As stars run out of fuel at the end of their lives, the density of the core gets higher. Eventually the core becomes too heavy for the star to survive and it collapses, creating what is called a Type II supernova.
“Stars that are larger than eight times the mass of the sun will run out of mass in their center,” said Dr. Garnavich in a phone interview with the Monitor. “When that happens, their core collapses, and that collapse results in a shockwave that blows off the outer layers of the star.”
That shockwave is the “shock breakout” that astronomers have been hoping to spot for decades. According to NASA, the Kepler Space Telescope made this discovery possible.
Although shock breakouts were first proposed in a 1978 paper by a well-known astrophysicist named Roger Chevalier at the University of Virginia, and have been spotted using an X-ray telescope, says Garnavich, Kepler’s imaging capabilities allowed researchers to actually see the flash of a shock breakout for the first time in visible light.
“In order to see something that happens on timescales of minutes, like a shock breakout, you want to have a camera continuously monitoring the sky,” said Garnavich in a NASA press release. “You don’t know when a supernova is going to go off, and Kepler's vigilance allowed us to be a witness as the explosion began.”
Shock breakouts happen over the space of about 20 minutes, or the blink of an eye in astronomical terms. The team examined light data from 400 galaxies taken in by Kepler every half-hour over a three-year time span, beginning in 2011.
In all that time, they found six supernovas. Four occurred after the deaths of white dwarf stars – the stars were too small to create a shock breakout. Two, however, came after the deaths of red giant stars. The stars, KSN 2011a and KSN 2011d, are about a billion light years away from Earth, and are about 300 to 500 times the size of our sun, respectively.
Only one of the supernovas created a visible shock breakout. The other may have generated a shock breakout, but scientists were unable to see it due to a cloud of gas or dust obscuring their view.

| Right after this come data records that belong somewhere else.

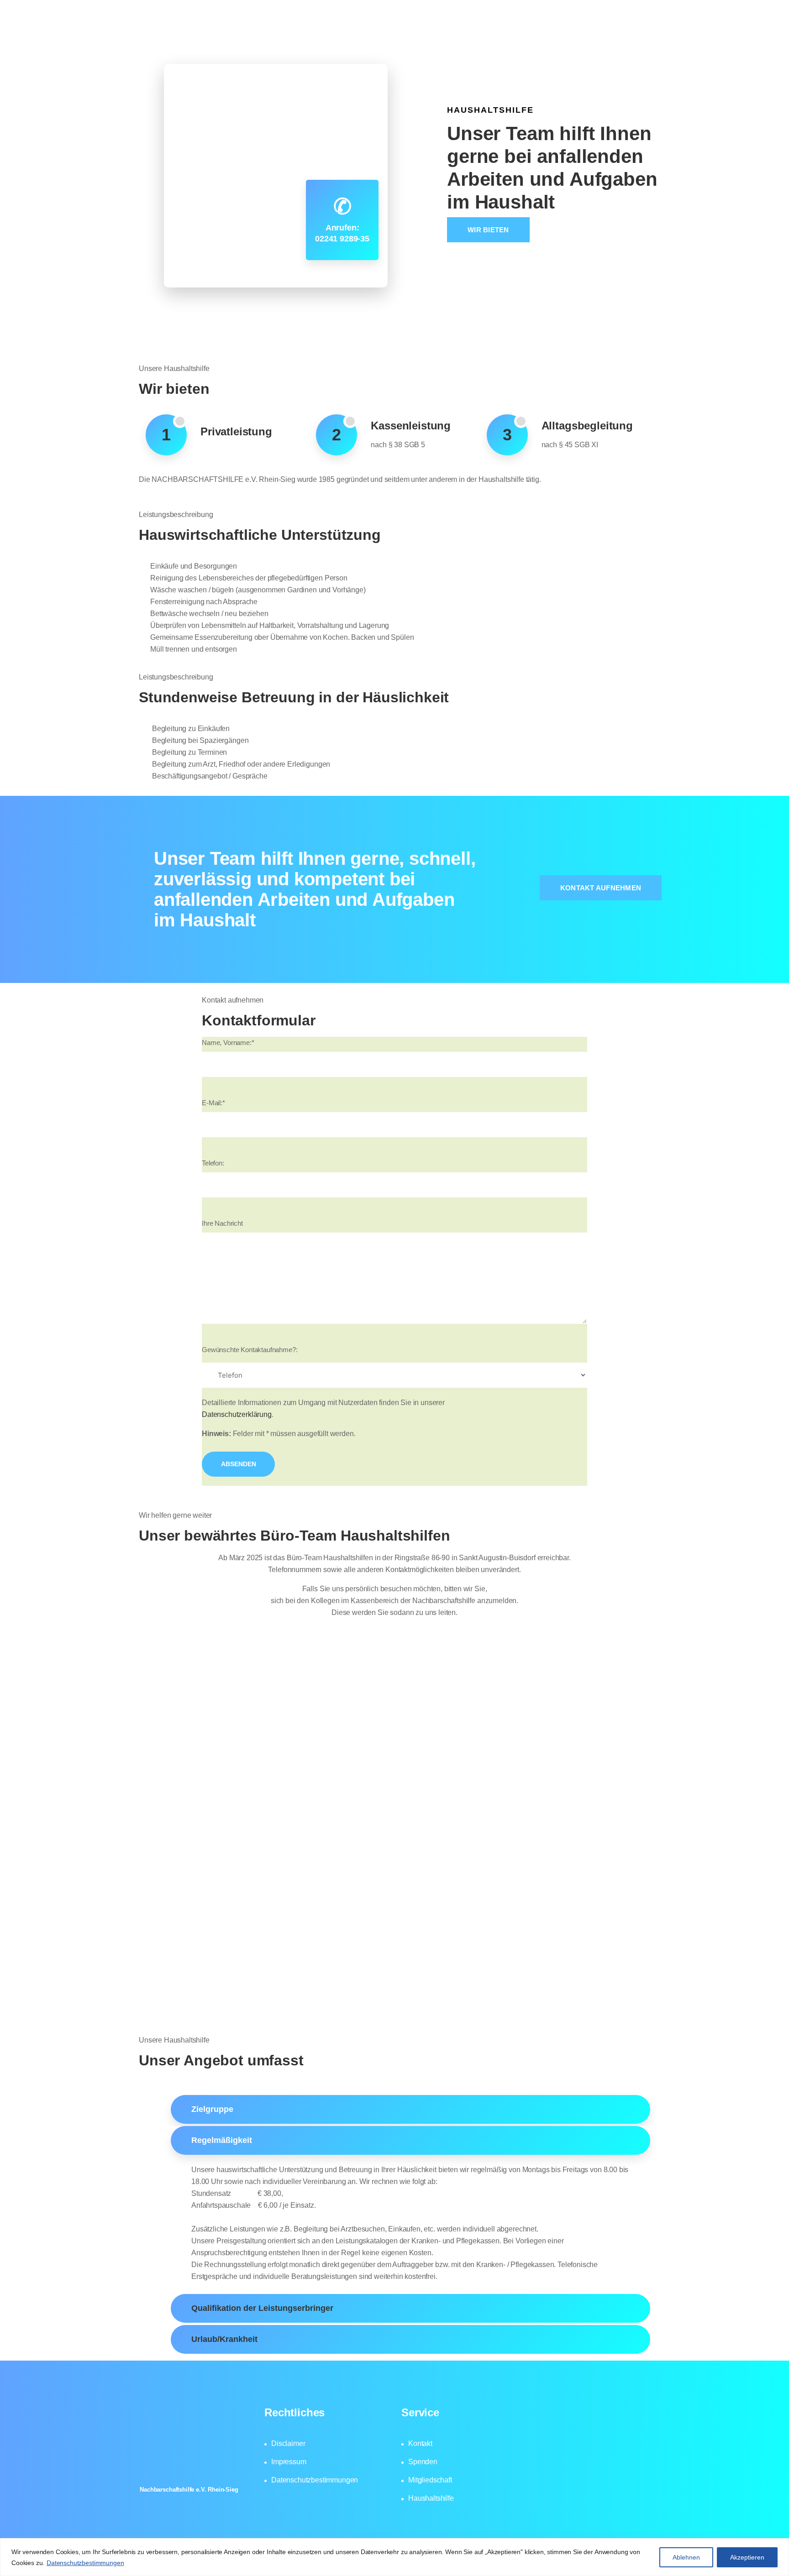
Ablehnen (686, 2557)
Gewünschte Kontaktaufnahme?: (250, 1349)
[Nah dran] (779, 2545)
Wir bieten (488, 230)
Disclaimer (288, 2443)
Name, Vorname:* (228, 1042)
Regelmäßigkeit (221, 2140)
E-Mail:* (213, 1103)
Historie (369, 34)
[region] (394, 2557)
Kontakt (420, 2443)
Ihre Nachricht (222, 1223)
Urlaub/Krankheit (224, 2339)
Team (414, 34)
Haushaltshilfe (567, 34)
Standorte (503, 34)
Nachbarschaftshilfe (299, 34)
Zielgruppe (212, 2109)
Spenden (422, 2462)
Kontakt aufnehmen (600, 888)
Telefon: (213, 1163)
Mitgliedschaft (637, 34)
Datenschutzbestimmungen (85, 2562)
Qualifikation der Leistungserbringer (262, 2308)
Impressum (288, 2462)
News (454, 34)
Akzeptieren (747, 2557)
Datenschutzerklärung (237, 1414)
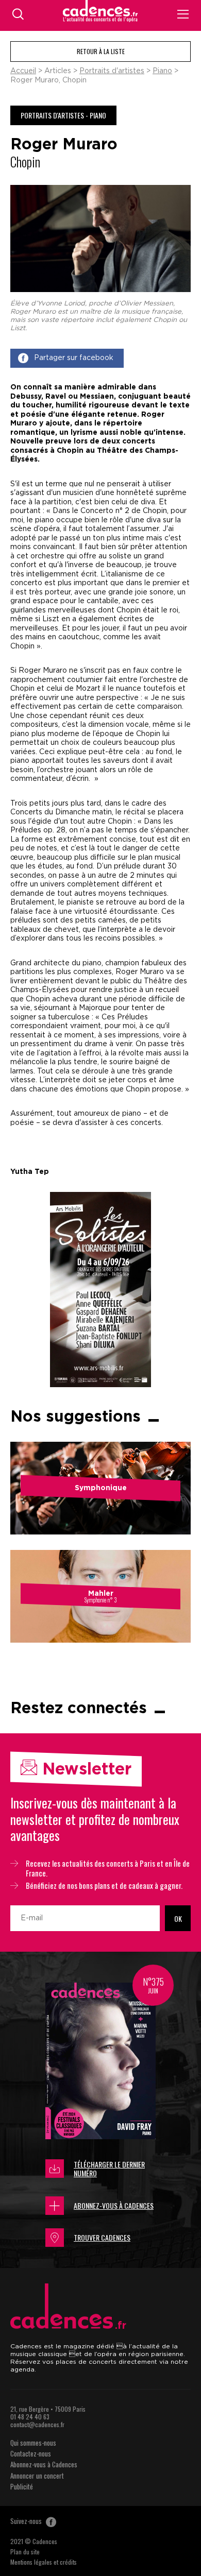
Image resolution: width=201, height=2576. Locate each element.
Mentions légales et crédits (43, 2561)
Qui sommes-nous (33, 2442)
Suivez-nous (26, 2521)
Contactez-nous (30, 2453)
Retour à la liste (101, 51)
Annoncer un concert (37, 2475)
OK (178, 1918)
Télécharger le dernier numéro (109, 2169)
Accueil (23, 71)
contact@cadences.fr (37, 2424)
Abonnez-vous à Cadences (114, 2205)
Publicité (21, 2486)
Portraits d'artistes (111, 71)
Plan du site (25, 2551)
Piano (162, 71)
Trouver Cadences (102, 2237)
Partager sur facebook (73, 358)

“One had a rise to maximum light,” Garnavich told the Monitor, “and we suspect that it would have had a shock breakout but it had gas surrounding it.”
Why is it so important to understand this phenomenon when it only occurs for a specific sort of star, under specific conditions?
According to Steve Howell, Kepler’s project scientist, understanding supernovas is key to understanding the universe and its development.
“Supernovas teach us about the destiny of our universe, because they are incredibly large objects that we can see over great distances,” Dr. Howell told the Monitor by phone. “If we don’t understand how bright they are, and what happens to them, then we are using them, but we are using them incorrectly.”
In the NASA press release, Howell also reminded readers that supernovas create heavy elements that serve as some important building blocks for life, including life on Earth.
"Life exists because of supernovae,” he said.